### EXERCISE OBJECTIVE
The copy must run from the line containing "You are a GUI" through the final line of the records, both included, exactly as written. It should contain no pictures.

### DATASET ENTRIES

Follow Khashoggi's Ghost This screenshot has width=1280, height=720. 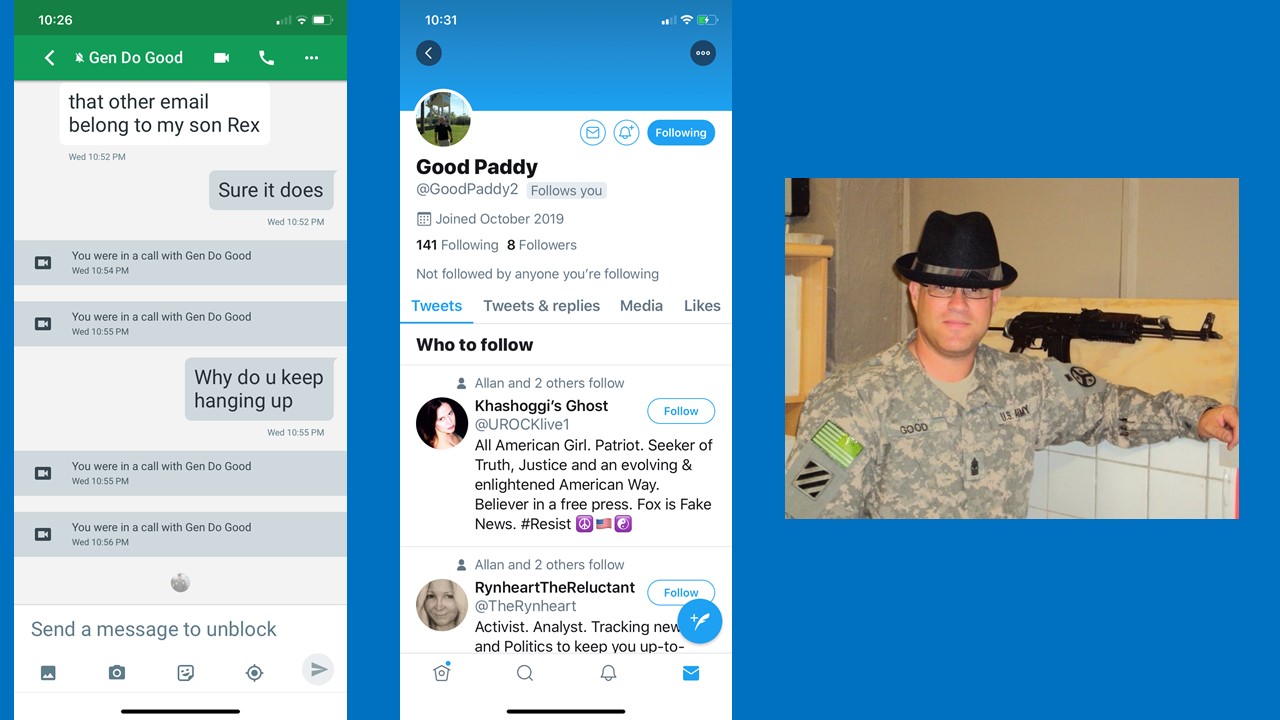point(681,411)

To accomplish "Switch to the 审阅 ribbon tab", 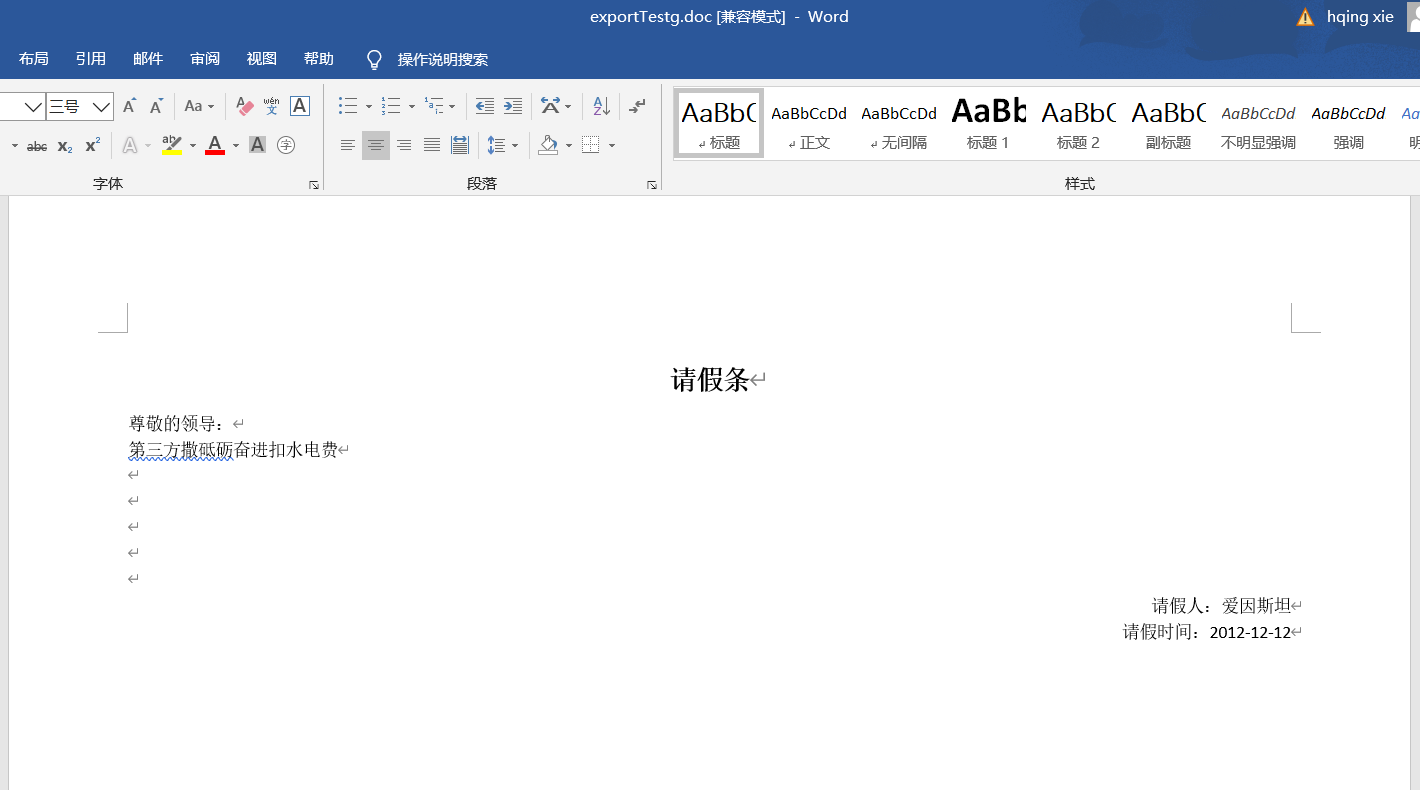I will pyautogui.click(x=204, y=58).
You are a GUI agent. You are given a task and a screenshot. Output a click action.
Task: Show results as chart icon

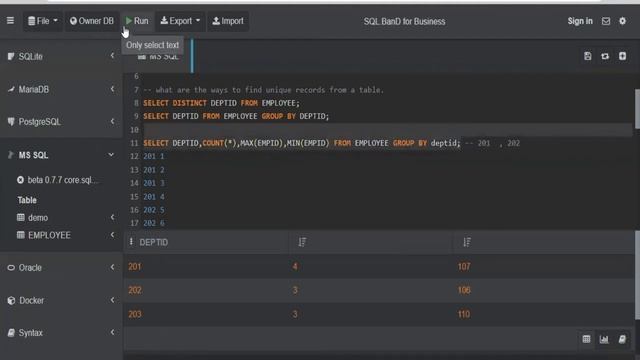coord(604,339)
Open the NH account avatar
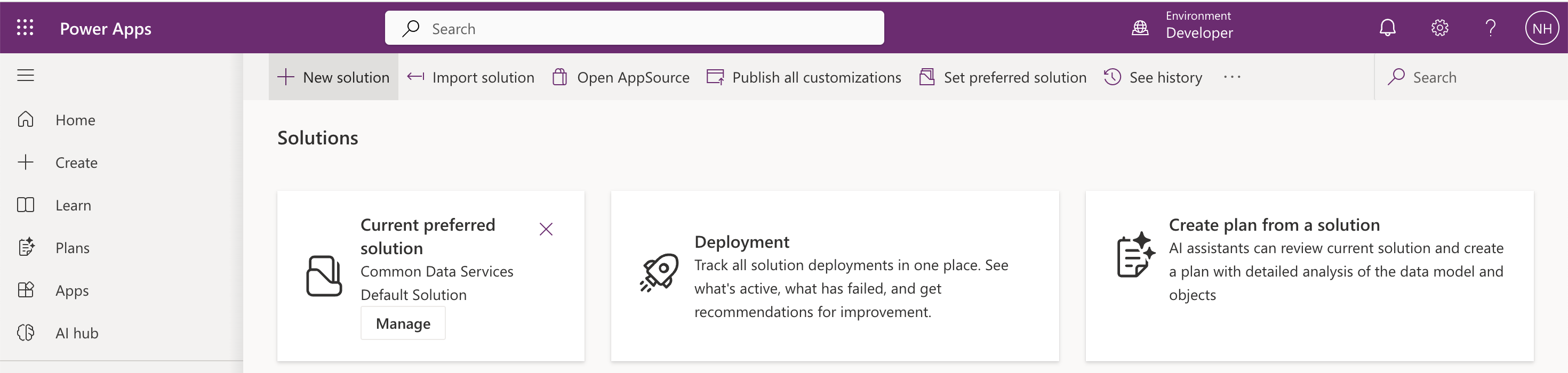This screenshot has height=373, width=1568. (1541, 28)
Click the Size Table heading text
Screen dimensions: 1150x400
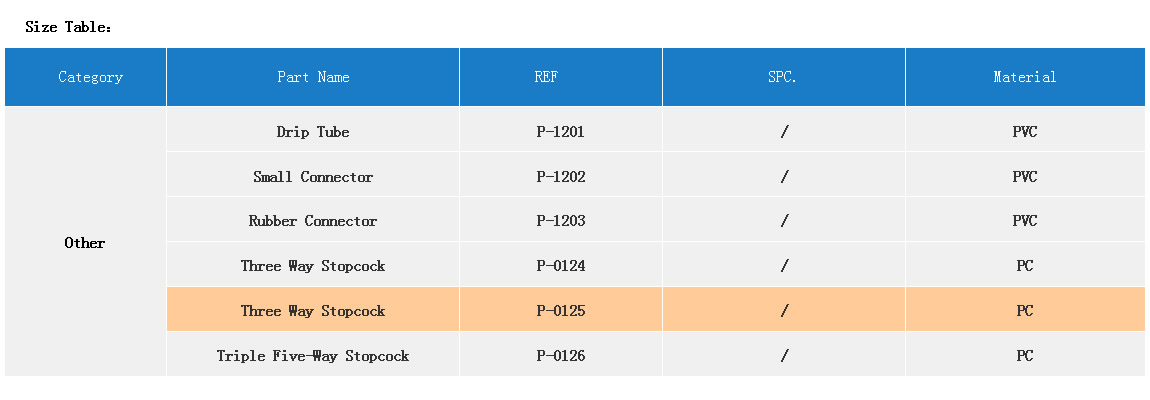68,27
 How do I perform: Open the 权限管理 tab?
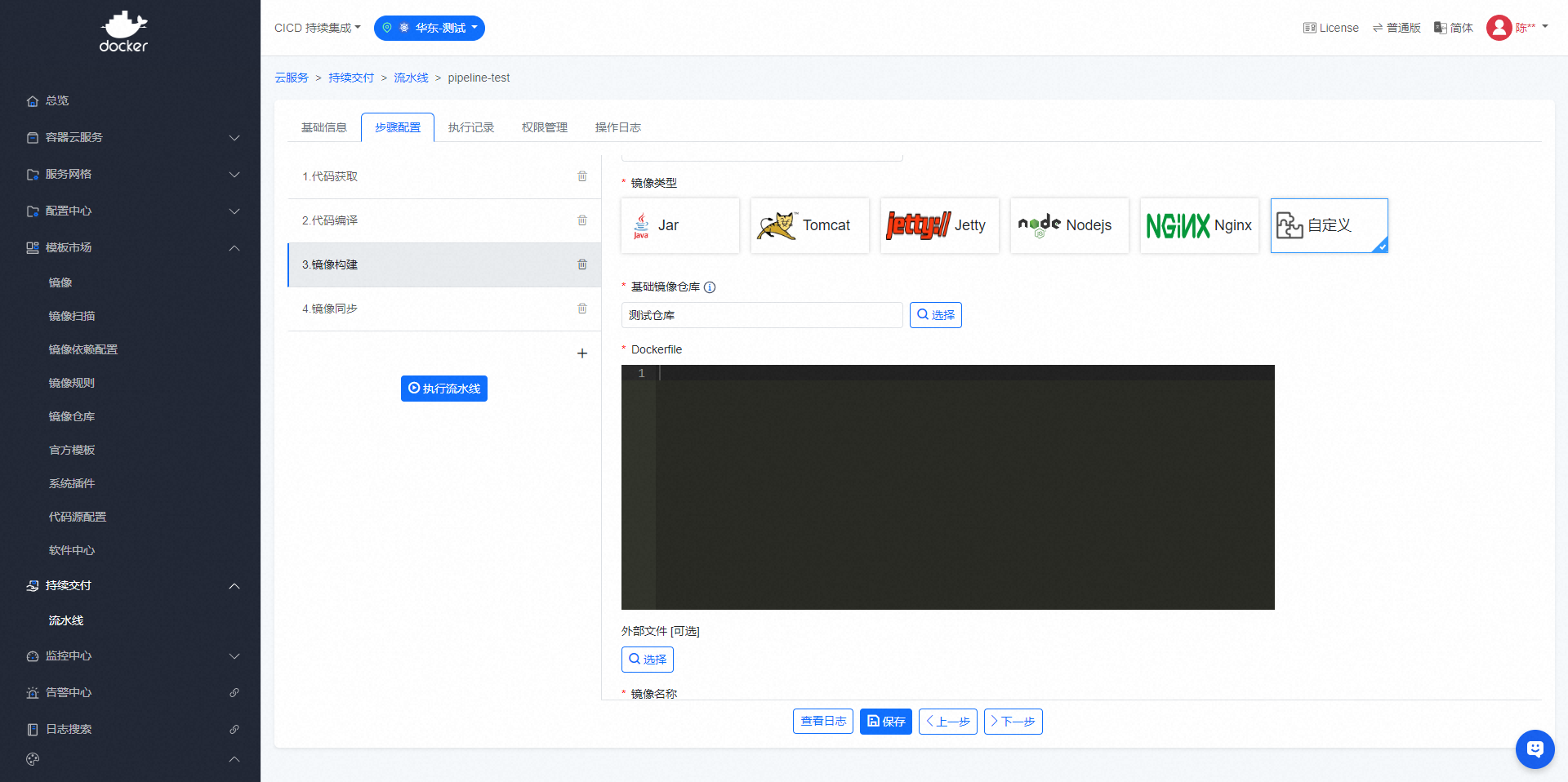(545, 127)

### RESPONSE BOX
You are a GUI agent. You are given a task and a screenshot. Output a click action.
Task: Show results as chart icon

coord(604,339)
Open the NH account avatar
This screenshot has height=373, width=1568. (1541, 28)
Click the Size Table heading text
Screen dimensions: 1150x400
68,27
 How do I perform: Open the 权限管理 tab?
(545, 127)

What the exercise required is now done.